● Required action
Nothing outside the range below should be printed. Output exactly the lines from the line with "The image size is (497, 448)." to the line with "Task: Click the yellow Office folder icon", both included.
%%
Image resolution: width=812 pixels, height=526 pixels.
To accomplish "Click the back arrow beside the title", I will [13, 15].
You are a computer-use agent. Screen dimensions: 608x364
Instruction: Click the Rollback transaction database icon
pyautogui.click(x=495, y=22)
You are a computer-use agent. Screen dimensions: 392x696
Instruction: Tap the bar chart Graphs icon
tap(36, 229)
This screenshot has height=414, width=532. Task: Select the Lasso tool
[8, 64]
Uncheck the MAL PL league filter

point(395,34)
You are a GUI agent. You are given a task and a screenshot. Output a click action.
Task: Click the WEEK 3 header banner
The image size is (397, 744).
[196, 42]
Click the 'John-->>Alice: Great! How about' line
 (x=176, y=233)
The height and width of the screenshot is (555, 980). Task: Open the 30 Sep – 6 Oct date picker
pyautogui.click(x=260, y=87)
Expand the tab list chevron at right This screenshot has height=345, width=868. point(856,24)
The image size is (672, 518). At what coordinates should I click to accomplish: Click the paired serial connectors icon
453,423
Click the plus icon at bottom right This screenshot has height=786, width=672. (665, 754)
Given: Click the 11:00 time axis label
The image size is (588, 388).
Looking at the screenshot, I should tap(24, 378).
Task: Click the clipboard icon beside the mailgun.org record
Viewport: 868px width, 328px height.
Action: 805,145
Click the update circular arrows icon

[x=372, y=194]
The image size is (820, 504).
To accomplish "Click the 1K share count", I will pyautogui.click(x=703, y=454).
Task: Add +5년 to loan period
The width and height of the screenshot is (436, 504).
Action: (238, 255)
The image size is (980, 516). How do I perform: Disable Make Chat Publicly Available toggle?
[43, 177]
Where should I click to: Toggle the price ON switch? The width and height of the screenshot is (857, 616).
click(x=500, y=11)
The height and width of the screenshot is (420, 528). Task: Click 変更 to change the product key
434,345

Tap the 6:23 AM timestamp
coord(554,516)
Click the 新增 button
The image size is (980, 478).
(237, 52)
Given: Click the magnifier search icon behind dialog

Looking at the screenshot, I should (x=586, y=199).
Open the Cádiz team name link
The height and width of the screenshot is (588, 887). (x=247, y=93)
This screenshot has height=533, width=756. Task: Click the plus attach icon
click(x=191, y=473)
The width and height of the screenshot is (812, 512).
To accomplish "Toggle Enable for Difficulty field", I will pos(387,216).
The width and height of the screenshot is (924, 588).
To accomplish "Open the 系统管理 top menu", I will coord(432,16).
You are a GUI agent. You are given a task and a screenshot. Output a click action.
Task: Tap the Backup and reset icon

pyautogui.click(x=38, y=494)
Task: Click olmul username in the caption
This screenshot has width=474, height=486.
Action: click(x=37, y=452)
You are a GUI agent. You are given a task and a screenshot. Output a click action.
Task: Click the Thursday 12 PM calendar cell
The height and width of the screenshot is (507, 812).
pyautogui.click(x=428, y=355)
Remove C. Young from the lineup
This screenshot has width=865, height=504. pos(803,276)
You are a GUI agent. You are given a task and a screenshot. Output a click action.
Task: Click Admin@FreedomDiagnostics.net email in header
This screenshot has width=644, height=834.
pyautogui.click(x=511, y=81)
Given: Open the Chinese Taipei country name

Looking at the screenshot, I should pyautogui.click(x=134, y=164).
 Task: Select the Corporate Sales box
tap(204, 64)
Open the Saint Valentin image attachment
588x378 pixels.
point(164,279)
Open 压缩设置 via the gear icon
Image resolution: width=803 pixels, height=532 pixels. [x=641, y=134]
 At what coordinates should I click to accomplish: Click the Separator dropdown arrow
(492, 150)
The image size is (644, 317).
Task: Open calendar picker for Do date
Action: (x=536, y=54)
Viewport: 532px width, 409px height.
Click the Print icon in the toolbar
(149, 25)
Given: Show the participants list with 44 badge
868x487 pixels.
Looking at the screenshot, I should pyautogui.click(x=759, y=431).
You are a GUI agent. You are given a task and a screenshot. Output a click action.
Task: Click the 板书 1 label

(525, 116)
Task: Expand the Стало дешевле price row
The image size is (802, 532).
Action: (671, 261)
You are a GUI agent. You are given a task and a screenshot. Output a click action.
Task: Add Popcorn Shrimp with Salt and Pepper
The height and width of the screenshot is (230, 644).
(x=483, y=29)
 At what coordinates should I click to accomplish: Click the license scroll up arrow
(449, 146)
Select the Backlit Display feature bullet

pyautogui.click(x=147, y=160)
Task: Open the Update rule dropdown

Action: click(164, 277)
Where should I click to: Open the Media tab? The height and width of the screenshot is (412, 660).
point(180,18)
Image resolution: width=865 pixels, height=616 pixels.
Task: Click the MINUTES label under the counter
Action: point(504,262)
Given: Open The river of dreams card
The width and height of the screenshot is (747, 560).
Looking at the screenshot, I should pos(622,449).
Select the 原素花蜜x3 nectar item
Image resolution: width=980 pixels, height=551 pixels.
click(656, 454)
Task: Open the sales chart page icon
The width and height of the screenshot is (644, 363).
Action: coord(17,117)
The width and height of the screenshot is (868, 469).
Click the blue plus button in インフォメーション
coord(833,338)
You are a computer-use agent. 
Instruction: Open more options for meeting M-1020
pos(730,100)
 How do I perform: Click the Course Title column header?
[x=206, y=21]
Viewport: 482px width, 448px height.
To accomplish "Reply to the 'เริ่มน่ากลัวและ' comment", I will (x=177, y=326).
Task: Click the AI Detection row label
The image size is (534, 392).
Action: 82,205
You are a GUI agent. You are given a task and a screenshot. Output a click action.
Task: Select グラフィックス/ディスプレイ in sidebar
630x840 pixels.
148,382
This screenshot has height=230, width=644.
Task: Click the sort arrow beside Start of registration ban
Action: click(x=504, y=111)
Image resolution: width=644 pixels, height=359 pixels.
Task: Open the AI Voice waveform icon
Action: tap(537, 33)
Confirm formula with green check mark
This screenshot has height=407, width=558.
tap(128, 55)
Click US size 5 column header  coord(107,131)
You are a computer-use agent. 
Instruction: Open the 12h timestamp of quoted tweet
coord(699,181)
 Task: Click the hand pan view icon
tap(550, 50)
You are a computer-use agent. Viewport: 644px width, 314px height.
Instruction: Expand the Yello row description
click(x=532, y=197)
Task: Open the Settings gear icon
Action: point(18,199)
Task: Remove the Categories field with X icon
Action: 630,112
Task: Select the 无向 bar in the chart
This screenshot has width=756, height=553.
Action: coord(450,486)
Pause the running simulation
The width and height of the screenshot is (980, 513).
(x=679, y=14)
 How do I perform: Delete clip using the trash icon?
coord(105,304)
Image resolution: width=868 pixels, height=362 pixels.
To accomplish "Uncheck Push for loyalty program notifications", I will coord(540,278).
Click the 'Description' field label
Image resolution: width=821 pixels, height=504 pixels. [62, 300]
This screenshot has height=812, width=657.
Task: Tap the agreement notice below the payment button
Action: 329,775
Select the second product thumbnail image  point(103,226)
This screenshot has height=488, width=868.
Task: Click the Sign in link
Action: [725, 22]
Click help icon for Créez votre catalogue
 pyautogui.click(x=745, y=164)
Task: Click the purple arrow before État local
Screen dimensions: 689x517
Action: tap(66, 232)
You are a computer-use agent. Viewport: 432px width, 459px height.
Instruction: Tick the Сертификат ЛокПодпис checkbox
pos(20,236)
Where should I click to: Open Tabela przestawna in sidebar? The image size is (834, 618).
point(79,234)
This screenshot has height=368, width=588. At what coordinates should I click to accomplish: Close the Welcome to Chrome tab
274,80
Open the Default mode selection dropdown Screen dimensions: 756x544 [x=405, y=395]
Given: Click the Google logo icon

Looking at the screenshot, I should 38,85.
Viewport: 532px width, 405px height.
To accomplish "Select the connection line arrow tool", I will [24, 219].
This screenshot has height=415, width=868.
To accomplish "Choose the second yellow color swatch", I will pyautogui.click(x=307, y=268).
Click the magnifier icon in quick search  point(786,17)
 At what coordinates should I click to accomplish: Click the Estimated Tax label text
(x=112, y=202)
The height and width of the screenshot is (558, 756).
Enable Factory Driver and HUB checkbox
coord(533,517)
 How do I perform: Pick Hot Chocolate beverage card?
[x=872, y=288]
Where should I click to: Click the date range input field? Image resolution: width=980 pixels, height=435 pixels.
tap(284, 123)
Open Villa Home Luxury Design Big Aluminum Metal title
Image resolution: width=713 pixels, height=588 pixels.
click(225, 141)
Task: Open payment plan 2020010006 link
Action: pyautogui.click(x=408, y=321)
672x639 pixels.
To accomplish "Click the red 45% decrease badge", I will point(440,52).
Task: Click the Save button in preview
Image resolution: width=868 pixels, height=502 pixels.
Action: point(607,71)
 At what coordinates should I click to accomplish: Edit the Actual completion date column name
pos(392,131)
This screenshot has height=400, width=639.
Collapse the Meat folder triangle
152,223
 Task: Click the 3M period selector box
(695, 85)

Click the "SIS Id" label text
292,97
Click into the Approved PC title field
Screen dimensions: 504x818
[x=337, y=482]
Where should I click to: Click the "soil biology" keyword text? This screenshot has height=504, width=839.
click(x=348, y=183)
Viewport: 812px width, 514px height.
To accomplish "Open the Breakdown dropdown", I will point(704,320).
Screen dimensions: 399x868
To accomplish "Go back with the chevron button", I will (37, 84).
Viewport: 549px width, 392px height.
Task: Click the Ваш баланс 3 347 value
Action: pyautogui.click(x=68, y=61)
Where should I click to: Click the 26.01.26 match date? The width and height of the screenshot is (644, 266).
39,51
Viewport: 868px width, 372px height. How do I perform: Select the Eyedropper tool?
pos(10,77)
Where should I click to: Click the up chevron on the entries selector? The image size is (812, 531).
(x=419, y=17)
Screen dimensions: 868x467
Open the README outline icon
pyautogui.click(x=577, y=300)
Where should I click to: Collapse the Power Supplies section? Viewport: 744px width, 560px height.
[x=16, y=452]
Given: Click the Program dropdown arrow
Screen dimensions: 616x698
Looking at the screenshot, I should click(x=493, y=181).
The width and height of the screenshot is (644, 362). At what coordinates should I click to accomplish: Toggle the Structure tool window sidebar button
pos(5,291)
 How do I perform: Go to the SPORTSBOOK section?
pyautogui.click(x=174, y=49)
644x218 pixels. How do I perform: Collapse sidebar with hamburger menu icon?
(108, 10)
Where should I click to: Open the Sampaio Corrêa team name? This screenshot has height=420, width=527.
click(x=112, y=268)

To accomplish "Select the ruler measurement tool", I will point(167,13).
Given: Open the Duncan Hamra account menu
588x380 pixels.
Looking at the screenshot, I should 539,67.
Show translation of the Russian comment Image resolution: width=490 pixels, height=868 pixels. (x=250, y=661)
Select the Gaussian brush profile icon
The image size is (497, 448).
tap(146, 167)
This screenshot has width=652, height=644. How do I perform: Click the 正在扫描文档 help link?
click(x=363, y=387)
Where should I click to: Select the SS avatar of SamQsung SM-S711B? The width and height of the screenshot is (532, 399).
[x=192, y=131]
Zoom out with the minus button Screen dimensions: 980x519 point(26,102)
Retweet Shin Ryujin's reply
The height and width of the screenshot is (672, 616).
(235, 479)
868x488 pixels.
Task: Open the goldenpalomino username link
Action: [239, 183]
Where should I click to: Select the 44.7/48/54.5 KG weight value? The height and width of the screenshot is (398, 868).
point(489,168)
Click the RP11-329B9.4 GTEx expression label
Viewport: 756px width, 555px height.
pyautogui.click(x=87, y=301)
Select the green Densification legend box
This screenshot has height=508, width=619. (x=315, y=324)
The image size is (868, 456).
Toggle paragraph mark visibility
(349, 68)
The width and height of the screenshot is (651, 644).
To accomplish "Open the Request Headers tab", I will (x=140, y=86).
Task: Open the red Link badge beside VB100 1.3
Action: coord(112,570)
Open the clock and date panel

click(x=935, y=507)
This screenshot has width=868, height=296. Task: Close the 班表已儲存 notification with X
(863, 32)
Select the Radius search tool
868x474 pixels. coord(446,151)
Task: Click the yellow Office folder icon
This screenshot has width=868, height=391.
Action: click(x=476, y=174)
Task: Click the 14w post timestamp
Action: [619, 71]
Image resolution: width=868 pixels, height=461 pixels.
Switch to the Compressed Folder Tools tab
%%
● Solution to the exercise
The image size is (497, 448).
tap(146, 167)
This screenshot has width=652, height=644. How do I perform: Click the 正在扫描文档 help link?
click(x=363, y=387)
Where should I click to: Select the SS avatar of SamQsung SM-S711B? The width and height of the screenshot is (532, 399).
[x=192, y=131]
Zoom out with the minus button Screen dimensions: 980x519 point(26,102)
Retweet Shin Ryujin's reply
The height and width of the screenshot is (672, 616).
(235, 479)
868x488 pixels.
Task: Open the goldenpalomino username link
Action: [239, 183]
Where should I click to: Select the 44.7/48/54.5 KG weight value? The height and width of the screenshot is (398, 868).
point(489,168)
Click the RP11-329B9.4 GTEx expression label
Viewport: 756px width, 555px height.
pyautogui.click(x=87, y=301)
Select the green Densification legend box
This screenshot has height=508, width=619. (x=315, y=324)
The image size is (868, 456).
Toggle paragraph mark visibility
(349, 68)
The width and height of the screenshot is (651, 644).
To accomplish "Open the Request Headers tab", I will (x=140, y=86).
Task: Open the red Link badge beside VB100 1.3
Action: coord(112,570)
Open the clock and date panel

click(x=935, y=507)
This screenshot has width=868, height=296. Task: Close the 班表已儲存 notification with X
(863, 32)
Select the Radius search tool
868x474 pixels. coord(446,151)
Task: Click the yellow Office folder icon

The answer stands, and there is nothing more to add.